Enunciado da tarefa: Transcreva sem alterações o trecho dos registros que começa na linha que contém "Where should I click to: Click" e segue até o fim dos registros, com as duas extremidades incluídas.

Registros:
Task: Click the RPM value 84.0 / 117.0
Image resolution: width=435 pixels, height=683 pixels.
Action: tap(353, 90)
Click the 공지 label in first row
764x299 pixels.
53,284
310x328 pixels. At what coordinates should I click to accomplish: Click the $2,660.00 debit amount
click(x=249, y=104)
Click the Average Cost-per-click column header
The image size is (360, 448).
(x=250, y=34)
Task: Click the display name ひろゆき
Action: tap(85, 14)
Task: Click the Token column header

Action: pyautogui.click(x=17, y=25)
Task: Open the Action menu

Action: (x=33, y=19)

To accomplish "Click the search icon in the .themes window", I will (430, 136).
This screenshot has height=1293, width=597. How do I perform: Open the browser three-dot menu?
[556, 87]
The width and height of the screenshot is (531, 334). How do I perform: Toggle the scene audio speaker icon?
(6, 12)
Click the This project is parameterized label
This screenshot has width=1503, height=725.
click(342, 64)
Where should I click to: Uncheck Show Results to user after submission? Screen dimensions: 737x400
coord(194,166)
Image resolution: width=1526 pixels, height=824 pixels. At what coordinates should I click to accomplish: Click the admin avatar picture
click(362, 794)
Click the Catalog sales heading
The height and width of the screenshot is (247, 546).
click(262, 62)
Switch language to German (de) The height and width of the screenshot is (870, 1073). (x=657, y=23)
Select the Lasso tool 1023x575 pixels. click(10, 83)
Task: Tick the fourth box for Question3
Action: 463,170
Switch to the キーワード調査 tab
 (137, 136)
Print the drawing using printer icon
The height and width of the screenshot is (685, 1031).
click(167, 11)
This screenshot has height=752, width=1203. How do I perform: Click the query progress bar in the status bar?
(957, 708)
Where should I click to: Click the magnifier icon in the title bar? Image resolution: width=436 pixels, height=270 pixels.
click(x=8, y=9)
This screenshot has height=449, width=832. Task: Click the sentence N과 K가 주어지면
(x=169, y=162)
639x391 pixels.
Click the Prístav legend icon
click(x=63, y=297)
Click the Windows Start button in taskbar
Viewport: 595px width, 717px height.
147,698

Resposta do exercício:
Where should I click to: Click the magnifier icon in the title bar? Image resolution: width=436 pixels, height=270 pixels.
click(x=8, y=9)
This screenshot has height=449, width=832. Task: Click the sentence N과 K가 주어지면
(x=169, y=162)
639x391 pixels.
Click the Prístav legend icon
click(x=63, y=297)
Click the Windows Start button in taskbar
Viewport: 595px width, 717px height.
147,698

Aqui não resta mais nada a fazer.